▶ Source material
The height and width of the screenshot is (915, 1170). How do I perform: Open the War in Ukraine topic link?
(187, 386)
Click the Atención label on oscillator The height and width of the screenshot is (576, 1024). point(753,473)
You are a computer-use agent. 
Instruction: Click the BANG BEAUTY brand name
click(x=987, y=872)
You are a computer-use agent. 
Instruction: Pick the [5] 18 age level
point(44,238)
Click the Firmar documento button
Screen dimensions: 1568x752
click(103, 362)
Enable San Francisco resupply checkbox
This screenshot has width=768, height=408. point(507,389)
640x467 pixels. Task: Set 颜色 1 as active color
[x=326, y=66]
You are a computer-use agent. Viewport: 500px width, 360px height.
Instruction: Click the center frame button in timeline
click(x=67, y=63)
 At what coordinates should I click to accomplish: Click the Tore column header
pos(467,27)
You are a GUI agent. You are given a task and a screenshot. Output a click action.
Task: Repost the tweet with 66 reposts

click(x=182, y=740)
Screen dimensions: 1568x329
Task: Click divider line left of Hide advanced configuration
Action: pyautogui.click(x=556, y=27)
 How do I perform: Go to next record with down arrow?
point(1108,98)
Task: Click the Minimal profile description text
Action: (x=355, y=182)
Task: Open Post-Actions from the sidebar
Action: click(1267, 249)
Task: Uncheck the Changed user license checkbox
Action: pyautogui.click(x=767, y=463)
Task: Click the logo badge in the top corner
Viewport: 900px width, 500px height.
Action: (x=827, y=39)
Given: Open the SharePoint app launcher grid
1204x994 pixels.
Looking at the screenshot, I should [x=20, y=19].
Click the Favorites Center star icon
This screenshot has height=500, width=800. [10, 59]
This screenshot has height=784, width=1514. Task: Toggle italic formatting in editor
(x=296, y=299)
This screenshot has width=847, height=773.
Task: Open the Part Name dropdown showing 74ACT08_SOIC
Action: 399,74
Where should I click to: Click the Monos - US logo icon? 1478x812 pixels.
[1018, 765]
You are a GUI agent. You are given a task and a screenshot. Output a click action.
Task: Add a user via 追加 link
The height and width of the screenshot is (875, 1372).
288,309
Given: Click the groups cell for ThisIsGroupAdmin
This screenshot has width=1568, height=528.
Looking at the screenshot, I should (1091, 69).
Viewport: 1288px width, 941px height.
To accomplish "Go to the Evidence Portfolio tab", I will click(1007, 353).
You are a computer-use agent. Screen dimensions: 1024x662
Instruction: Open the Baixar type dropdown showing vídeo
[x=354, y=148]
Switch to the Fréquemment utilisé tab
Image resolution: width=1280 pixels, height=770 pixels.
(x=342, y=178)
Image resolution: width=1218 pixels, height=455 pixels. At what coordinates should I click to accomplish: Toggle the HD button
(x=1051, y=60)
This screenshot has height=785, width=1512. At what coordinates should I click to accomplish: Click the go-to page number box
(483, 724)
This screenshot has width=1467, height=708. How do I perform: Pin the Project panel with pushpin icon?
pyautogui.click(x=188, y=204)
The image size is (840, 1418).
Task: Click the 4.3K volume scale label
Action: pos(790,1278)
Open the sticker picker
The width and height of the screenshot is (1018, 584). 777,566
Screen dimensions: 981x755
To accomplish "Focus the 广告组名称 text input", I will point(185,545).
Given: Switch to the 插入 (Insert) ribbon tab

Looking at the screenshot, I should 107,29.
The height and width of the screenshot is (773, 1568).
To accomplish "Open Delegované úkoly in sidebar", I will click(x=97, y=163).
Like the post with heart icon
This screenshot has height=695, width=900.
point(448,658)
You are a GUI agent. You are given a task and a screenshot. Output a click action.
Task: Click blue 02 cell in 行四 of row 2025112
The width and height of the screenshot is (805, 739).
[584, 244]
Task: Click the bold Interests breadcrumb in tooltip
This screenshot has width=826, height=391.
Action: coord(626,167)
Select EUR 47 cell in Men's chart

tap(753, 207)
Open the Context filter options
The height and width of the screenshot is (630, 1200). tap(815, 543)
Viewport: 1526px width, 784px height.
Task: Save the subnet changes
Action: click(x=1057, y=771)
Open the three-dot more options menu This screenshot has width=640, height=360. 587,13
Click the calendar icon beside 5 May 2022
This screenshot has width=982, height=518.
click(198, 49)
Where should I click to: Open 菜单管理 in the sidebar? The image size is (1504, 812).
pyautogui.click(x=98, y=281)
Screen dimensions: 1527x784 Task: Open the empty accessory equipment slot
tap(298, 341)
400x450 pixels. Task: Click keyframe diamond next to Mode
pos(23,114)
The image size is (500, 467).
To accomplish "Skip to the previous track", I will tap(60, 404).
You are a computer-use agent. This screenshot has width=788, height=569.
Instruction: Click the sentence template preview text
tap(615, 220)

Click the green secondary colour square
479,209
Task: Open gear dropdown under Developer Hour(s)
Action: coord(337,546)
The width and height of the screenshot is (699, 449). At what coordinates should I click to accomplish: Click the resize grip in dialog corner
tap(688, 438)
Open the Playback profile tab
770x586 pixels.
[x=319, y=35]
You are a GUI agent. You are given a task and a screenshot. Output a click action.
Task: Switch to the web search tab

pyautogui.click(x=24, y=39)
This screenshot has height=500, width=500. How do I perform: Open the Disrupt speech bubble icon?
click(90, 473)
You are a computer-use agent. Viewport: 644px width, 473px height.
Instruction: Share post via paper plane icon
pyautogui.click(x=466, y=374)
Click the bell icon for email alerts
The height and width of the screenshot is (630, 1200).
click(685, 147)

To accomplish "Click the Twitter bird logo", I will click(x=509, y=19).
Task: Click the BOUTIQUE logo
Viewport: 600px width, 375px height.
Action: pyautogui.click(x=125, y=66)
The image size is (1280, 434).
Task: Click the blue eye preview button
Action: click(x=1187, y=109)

▶ Task details
The range runs from the line above containing "Given: Click the" to the line containing "The height and width of the screenshot is (773, 1568).", inclusive. Restate those lines word for word and no others.

▶ Answer space
Given: Click the groups cell for ThisIsGroupAdmin
This screenshot has width=1568, height=528.
Looking at the screenshot, I should (1091, 69).
Viewport: 1288px width, 941px height.
To accomplish "Go to the Evidence Portfolio tab", I will click(1007, 353).
You are a computer-use agent. Screen dimensions: 1024x662
Instruction: Open the Baixar type dropdown showing vídeo
[x=354, y=148]
Switch to the Fréquemment utilisé tab
Image resolution: width=1280 pixels, height=770 pixels.
(x=342, y=178)
Image resolution: width=1218 pixels, height=455 pixels. At what coordinates should I click to accomplish: Toggle the HD button
(x=1051, y=60)
This screenshot has height=785, width=1512. At what coordinates should I click to accomplish: Click the go-to page number box
(483, 724)
This screenshot has width=1467, height=708. How do I perform: Pin the Project panel with pushpin icon?
pyautogui.click(x=188, y=204)
The image size is (840, 1418).
Task: Click the 4.3K volume scale label
Action: pos(790,1278)
Open the sticker picker
The width and height of the screenshot is (1018, 584). 777,566
Screen dimensions: 981x755
To accomplish "Focus the 广告组名称 text input", I will point(185,545).
Given: Switch to the 插入 (Insert) ribbon tab

Looking at the screenshot, I should 107,29.
The height and width of the screenshot is (773, 1568).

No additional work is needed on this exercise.